[Record excerpts Boundary: Start]
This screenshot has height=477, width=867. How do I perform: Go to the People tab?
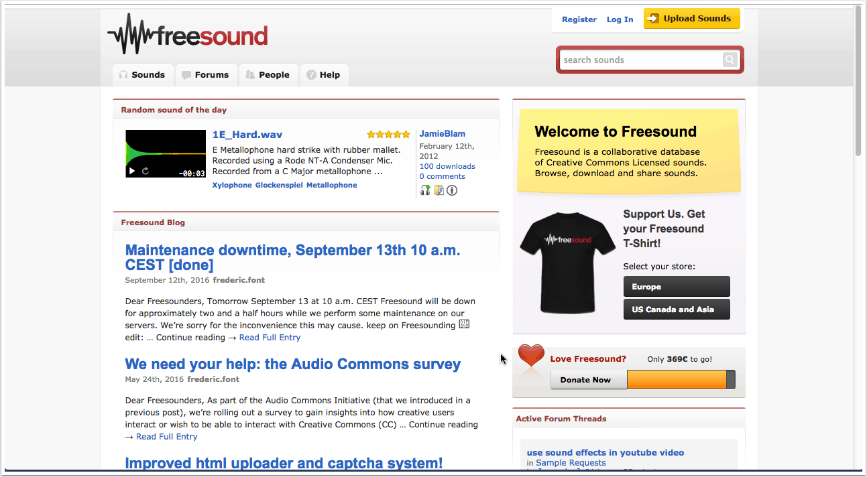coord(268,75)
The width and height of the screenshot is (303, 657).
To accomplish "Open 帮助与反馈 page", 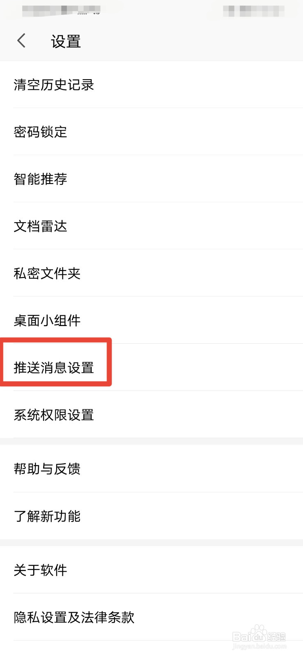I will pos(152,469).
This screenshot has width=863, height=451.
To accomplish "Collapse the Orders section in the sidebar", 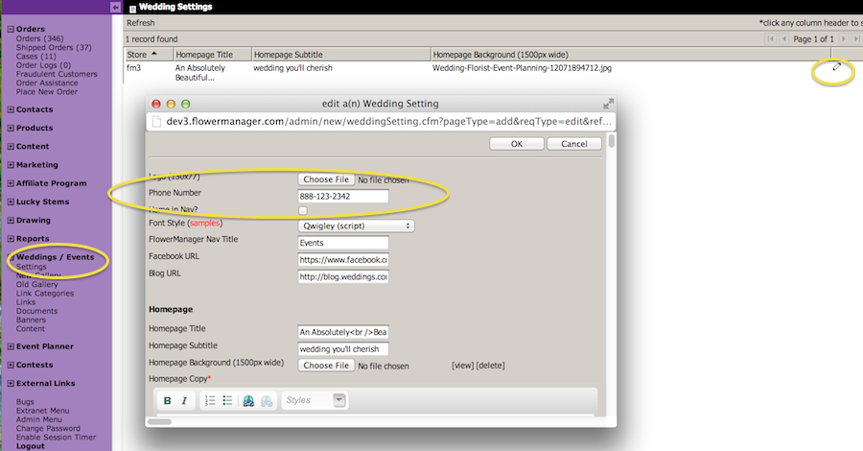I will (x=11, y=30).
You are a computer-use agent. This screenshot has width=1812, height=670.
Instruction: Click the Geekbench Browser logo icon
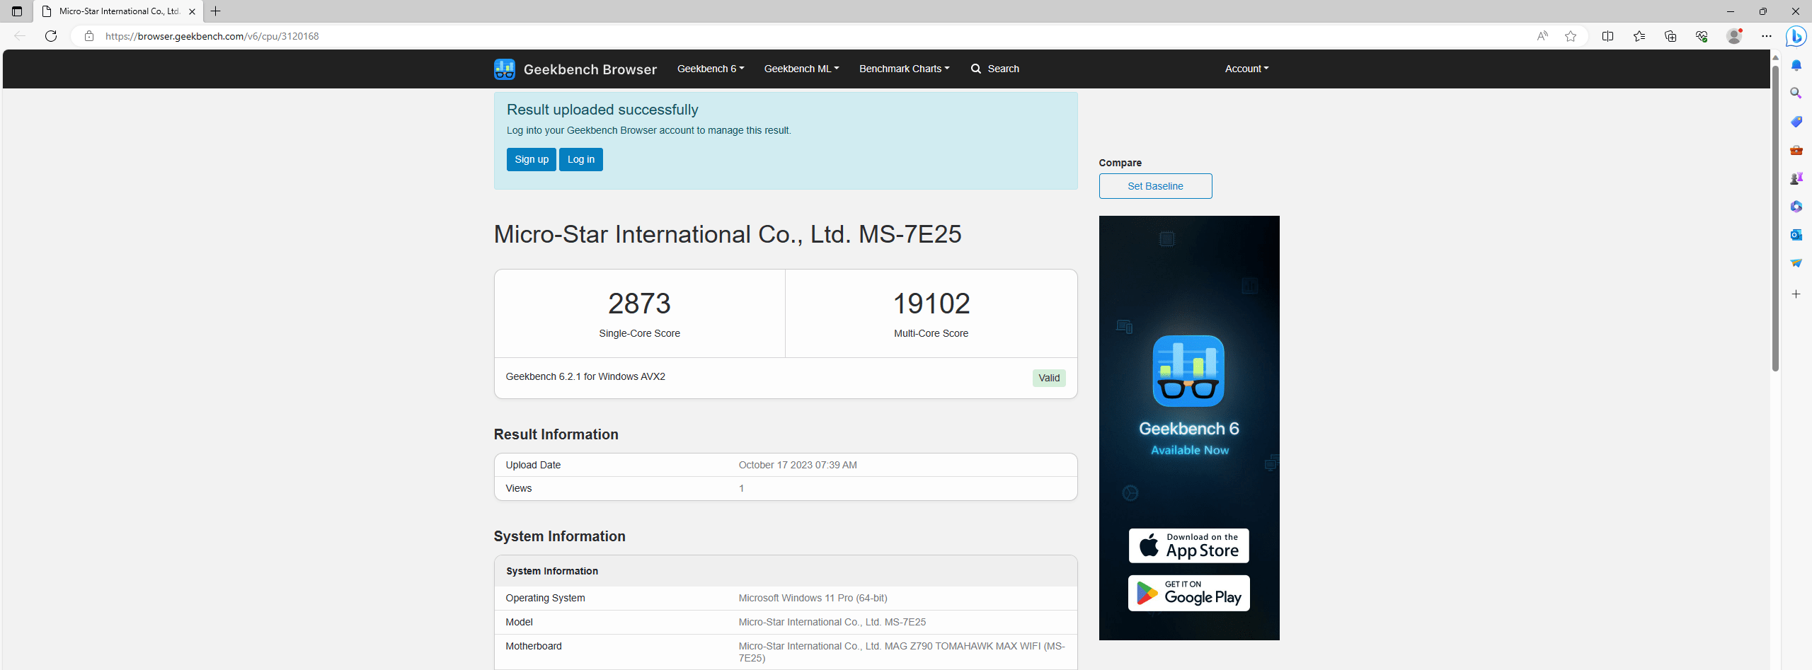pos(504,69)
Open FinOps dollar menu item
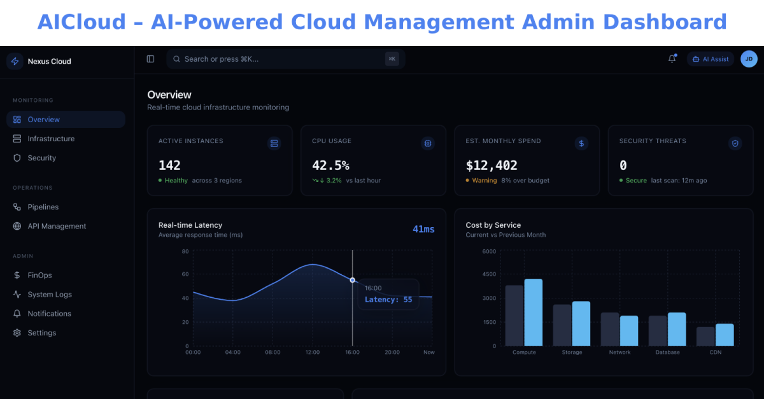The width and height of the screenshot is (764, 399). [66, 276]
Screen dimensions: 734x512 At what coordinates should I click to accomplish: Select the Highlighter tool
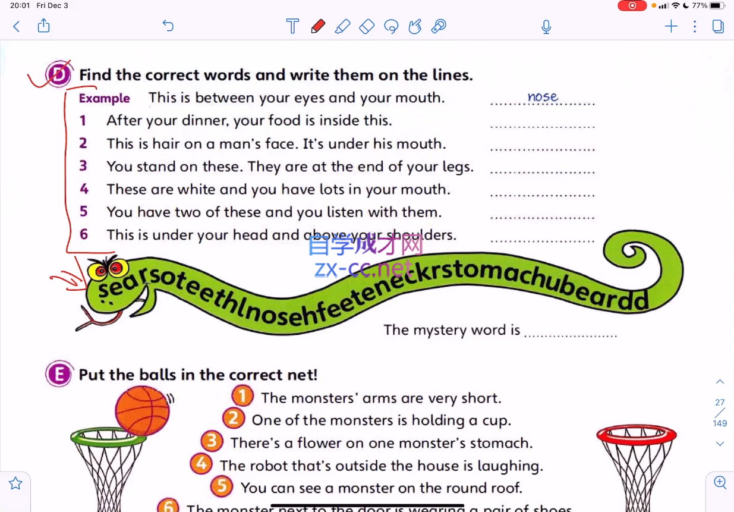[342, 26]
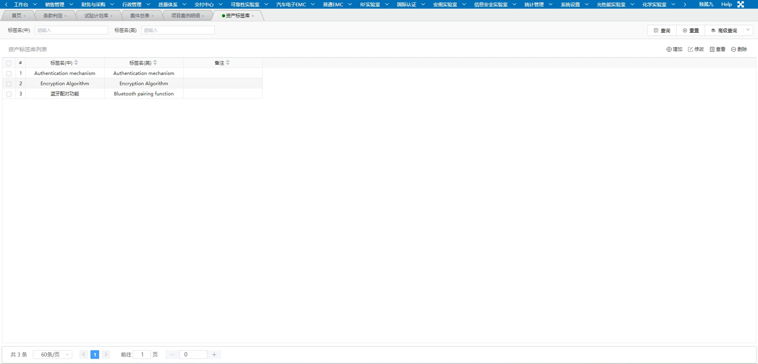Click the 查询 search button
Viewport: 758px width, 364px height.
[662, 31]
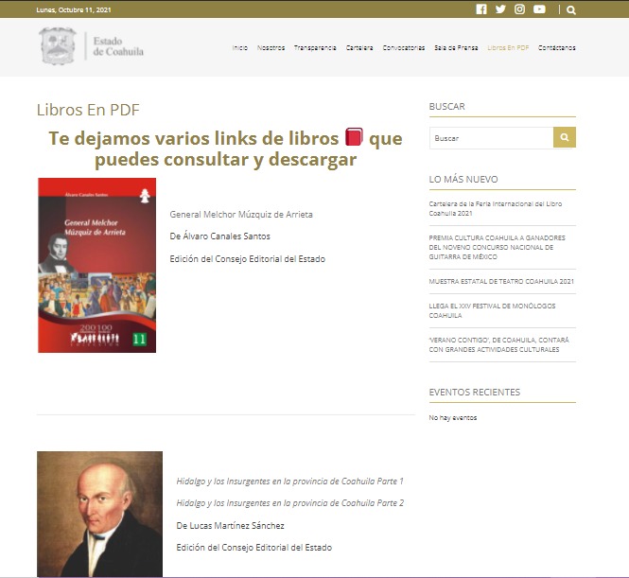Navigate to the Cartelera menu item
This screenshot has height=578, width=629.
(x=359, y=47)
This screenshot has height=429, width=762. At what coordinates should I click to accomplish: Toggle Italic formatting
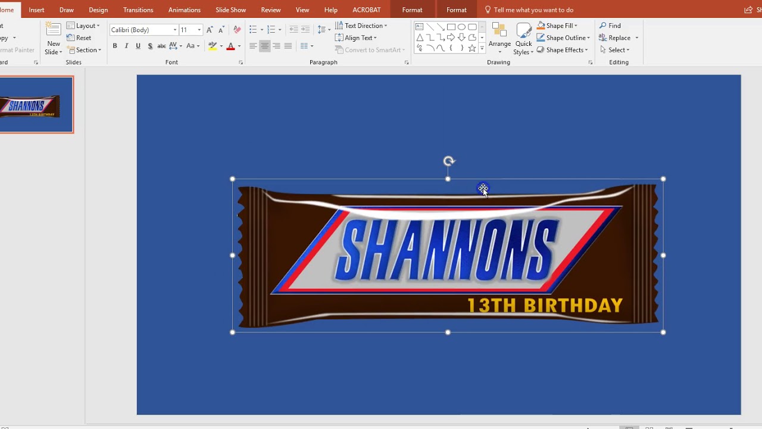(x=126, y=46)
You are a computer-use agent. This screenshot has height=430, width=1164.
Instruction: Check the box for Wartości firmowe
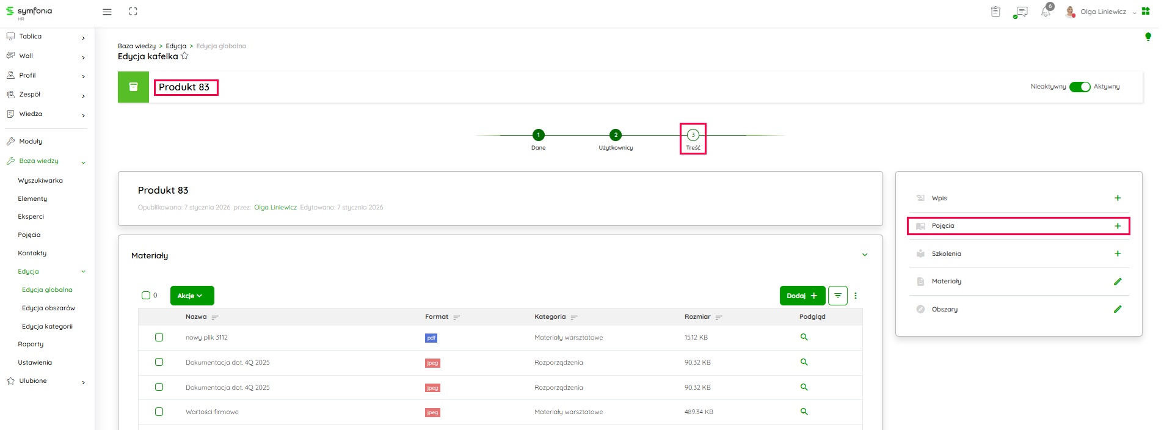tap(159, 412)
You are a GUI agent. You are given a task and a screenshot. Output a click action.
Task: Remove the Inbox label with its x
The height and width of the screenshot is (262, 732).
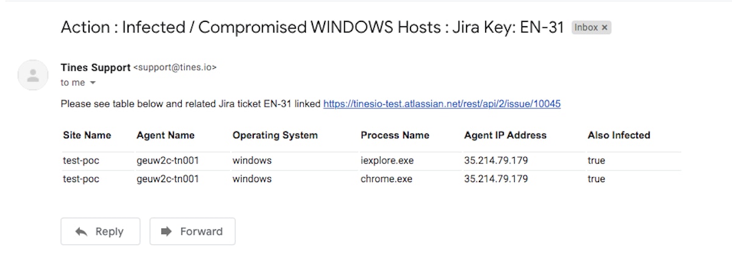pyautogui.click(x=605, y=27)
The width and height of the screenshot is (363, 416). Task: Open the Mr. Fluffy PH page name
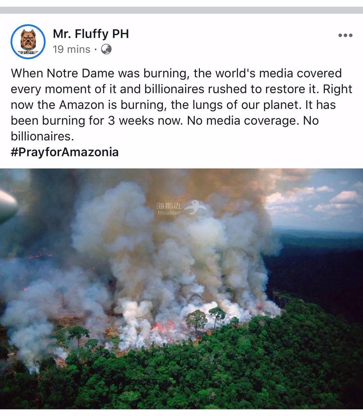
[Record excerpts Boundary: End]
Assigned task >> Lines holding the string "computer": find them in the listing above and copy each one.

Solution below >>
You are a computer-use agent. This screenshot has width=1812, height=670.
You are a computer-use agent. This screenshot has height=430, width=1164.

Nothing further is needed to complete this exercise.